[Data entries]

──────────────────────────────

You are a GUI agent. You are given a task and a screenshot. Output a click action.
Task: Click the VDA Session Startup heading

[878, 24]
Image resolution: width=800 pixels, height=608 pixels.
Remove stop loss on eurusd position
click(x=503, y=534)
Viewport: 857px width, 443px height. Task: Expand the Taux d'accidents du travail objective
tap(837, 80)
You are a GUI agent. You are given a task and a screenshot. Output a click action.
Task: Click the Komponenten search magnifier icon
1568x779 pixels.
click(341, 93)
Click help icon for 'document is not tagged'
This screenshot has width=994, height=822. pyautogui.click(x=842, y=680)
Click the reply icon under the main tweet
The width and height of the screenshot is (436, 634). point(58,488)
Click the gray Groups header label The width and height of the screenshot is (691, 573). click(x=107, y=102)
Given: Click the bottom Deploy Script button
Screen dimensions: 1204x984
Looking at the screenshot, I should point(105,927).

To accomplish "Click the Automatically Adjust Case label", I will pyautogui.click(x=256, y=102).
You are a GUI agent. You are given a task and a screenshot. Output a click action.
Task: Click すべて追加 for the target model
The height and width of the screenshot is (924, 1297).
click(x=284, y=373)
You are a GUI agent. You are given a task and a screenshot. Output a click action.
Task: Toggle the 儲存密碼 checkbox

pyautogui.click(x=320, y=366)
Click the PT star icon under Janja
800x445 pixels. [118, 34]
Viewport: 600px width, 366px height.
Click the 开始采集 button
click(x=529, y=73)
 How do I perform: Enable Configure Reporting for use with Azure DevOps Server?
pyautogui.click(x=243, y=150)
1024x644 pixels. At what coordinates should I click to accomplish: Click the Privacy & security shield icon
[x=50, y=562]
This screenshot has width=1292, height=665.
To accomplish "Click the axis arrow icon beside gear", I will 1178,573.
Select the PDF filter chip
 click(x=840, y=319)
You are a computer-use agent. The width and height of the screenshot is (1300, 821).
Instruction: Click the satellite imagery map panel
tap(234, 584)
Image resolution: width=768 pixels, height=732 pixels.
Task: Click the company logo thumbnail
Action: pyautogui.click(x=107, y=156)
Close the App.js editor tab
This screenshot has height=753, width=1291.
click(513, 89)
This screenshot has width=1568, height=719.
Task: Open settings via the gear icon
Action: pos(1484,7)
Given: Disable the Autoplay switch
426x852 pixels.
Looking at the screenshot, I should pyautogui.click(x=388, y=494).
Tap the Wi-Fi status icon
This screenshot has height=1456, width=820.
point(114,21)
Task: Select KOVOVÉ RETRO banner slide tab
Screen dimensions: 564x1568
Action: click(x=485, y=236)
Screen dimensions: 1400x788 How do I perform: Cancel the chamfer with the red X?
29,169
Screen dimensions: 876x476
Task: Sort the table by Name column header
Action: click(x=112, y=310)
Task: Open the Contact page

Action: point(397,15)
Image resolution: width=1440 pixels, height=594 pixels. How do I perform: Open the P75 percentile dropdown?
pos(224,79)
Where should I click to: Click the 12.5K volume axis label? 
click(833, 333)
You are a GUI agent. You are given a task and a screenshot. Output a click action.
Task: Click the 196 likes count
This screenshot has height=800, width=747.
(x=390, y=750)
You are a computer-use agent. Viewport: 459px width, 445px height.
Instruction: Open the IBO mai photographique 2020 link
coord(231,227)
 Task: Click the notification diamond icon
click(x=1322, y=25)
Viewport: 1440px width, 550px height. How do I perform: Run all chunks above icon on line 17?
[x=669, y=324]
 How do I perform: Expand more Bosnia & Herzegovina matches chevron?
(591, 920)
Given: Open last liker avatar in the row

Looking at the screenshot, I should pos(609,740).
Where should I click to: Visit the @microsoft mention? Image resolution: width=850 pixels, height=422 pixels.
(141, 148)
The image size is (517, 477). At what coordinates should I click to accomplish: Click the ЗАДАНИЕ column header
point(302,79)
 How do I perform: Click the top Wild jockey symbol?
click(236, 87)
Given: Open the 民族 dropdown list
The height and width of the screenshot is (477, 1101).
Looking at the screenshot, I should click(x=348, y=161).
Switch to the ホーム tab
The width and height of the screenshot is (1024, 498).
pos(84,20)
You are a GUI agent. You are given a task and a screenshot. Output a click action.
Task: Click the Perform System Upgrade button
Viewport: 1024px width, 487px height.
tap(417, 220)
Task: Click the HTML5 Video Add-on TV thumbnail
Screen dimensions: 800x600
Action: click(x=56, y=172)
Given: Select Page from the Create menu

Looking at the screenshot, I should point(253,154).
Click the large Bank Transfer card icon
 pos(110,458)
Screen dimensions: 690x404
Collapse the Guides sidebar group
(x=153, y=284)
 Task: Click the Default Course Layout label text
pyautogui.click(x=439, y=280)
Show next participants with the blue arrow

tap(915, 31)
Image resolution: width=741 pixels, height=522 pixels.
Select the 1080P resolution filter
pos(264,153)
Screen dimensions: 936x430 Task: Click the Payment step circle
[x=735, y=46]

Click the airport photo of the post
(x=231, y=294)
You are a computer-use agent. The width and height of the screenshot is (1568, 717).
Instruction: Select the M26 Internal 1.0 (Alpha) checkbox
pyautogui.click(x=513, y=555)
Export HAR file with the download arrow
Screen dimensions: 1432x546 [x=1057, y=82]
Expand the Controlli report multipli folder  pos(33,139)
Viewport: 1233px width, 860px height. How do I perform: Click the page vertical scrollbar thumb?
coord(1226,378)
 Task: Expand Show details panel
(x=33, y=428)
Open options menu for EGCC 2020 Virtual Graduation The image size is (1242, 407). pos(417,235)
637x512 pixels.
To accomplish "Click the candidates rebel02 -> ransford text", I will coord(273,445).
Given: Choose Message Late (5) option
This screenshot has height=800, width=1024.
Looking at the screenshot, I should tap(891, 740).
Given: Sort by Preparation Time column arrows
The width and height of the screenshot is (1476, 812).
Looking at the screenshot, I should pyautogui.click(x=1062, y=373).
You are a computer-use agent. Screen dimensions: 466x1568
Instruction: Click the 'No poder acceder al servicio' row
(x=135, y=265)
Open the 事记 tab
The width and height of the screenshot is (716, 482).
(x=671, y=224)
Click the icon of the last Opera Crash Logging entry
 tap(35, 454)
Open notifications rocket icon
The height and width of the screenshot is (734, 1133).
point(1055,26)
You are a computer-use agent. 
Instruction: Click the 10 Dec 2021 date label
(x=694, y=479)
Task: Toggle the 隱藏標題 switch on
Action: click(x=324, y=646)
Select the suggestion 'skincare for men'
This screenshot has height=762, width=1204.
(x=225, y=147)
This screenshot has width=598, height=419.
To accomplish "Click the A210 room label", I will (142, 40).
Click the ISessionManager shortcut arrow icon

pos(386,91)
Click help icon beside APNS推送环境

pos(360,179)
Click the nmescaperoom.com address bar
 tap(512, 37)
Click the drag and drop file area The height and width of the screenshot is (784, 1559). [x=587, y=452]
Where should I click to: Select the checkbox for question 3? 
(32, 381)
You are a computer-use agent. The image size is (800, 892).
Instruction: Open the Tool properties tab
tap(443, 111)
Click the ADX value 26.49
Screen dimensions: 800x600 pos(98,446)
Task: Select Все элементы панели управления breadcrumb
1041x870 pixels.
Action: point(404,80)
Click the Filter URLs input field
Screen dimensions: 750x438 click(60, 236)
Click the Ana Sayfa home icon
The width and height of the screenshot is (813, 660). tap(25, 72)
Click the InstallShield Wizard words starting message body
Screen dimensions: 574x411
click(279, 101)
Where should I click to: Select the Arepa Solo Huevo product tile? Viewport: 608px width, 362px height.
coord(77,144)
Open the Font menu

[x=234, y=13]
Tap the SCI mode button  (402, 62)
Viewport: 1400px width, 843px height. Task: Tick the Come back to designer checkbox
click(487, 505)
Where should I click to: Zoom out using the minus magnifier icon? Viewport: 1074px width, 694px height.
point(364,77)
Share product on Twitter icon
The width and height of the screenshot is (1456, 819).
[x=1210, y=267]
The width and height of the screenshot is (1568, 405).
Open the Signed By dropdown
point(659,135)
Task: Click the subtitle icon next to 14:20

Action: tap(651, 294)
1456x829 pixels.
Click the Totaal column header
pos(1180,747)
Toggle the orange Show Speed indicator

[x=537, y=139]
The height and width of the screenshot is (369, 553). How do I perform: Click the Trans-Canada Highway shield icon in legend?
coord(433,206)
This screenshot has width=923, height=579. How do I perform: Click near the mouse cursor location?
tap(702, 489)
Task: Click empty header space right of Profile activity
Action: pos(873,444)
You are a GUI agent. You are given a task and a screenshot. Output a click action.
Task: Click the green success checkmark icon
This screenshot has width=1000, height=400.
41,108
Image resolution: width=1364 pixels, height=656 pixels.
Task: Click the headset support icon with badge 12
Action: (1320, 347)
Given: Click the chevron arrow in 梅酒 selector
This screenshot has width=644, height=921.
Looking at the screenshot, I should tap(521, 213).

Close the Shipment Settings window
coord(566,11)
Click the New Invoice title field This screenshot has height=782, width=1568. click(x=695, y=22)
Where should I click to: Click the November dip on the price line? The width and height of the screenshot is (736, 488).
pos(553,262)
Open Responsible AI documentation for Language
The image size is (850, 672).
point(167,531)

──────────────────────────────

**WORK ORDER**. Some lines of the records may contain the string "computer". State how many do, as a number alone.

**RESULT FOR THIS TASK**. 6